Open AccessDesign of method for detecting single nucleotide polymorphisms of DNA non-coding region rs17185536: potential diagnostic value
Author(s) -
A. S. Gorbenko,
M. A. Stolyar,
Yu. Yu. Komarovsky,
М. А. Михалев,
V. V. Potylitsyna,
E. V. Vasilyev,
I. A. Olkhovsky
Publication year - 2019
Publication title -
medicinskij alfavit
Language(s) - English
Resource type - Journals
eISSN - 2949-2807
pISSN - 2078-5631
DOI - 10.33667/2078-5631-2019-3-22(397)-11-14
Subject(s) - pathogenesis , allele , locus (genetics) , essential thrombocythemia , genotype , genetics , biology , allele frequency , gene , preeclampsia , dnmt3b , polycythemia vera , dna methylation , medicine , immunology , pregnancy , gene expression
A large-scale study of DNA sequencing databases (Jorgenson E., et al., 2018) to search for hereditary susceptibility to early erectile dysfunction revealed an association with the rs17185536-T polymorphism regulating the expression of topologically associating domain, among which is the SIM1 gene, which plays an important role in maintaining mass body and sexual function. The proximity of the rs17185536 locus to the CCNC (cyclin C), PRDM13 (histone methyltransferase) and USP45 (ubiquitin-specific peptidase 45) genes suggests the possible involvement of this polymorphism in the pathogenesis and other diseases associated with impairments of these genes. Materials and methods. The study included a total of 280 people: 81 of which were healthy donors, 116 pregnant women, 25 patients with polycythemia vera, 29 with essential thrombocythemia, and 29 with primary myelofibrosis.
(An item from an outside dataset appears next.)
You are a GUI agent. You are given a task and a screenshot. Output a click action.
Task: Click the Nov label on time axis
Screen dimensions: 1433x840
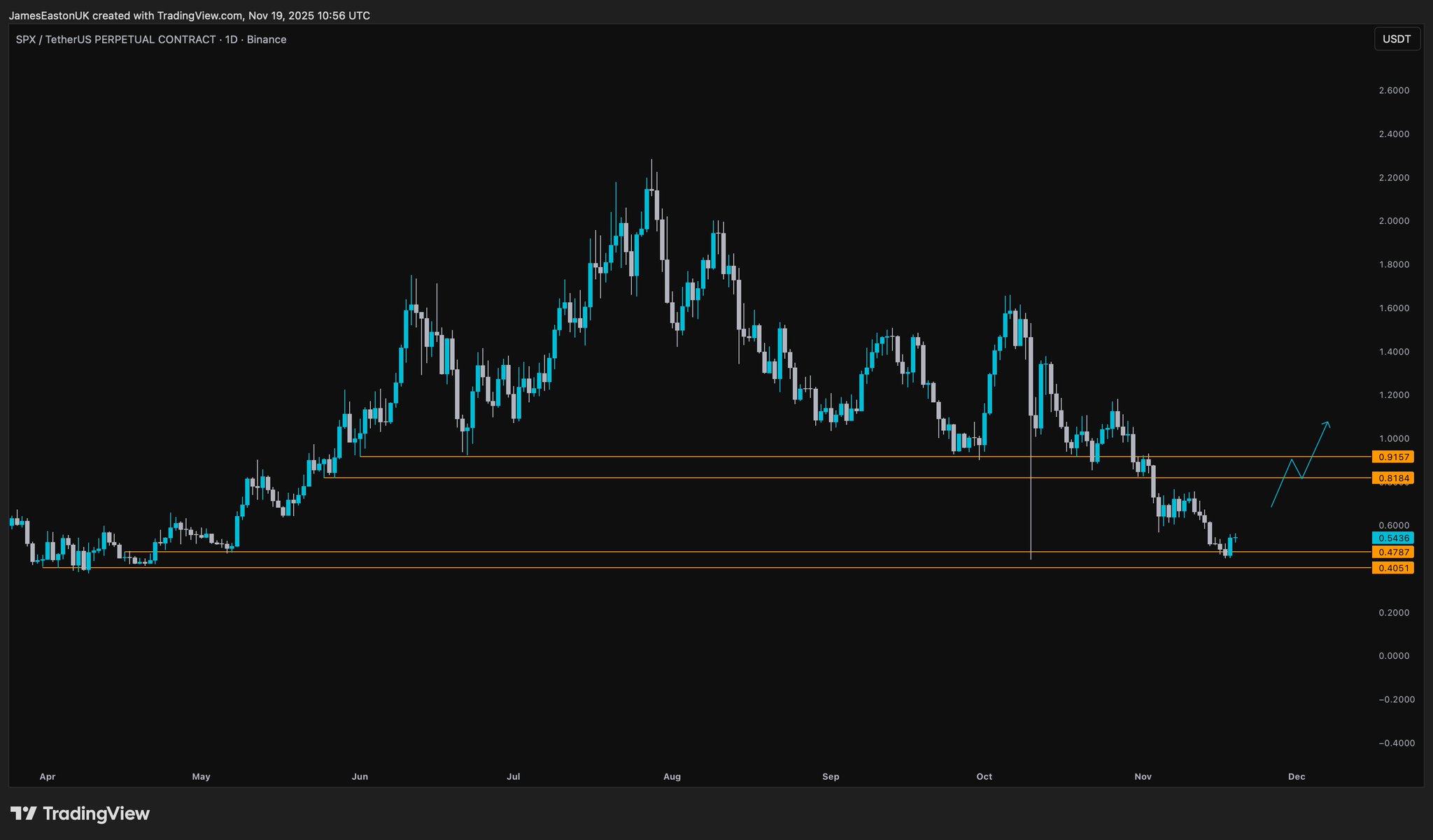[x=1143, y=776]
Results. Using the original method of determining the polymorphism rs17185536, the allele of specific PCR-RT showed that the prevalence of the T allele among all examined patients was 19 %, and variants of the genotypes: C/C with 73 %, C/T with 23 % and T/T with 4 %, which corresponds to Winkler e. a. data. The absence of statistically significant differences in the frequency of occurrence of this polymorphism in the pathology of pregnancy and in chronic myeloproliferative diseases indicates a low probability of involvement of rs17185536-T in the pathogenesis of these diseases. In the group of pregnant women, there is an association of the rs17185536-T allele with obesity, uterine fibroids and the development of preeclampsia. Conclusions. For the first time, using the original method of analysis, it was confirmed that the Russian population has a comparable prevalence of the gene of hereditary susceptibility to impotence. Despite the topographic proximity of the rs17185536 locus to the genes regulating the repair and functioning of DNA, its polymorphisms do not affect the risk of chronic myeloproliferative diseases developing. The association of the rs17185536-T allele with the risk of developing a pregnancy pathology requires further study.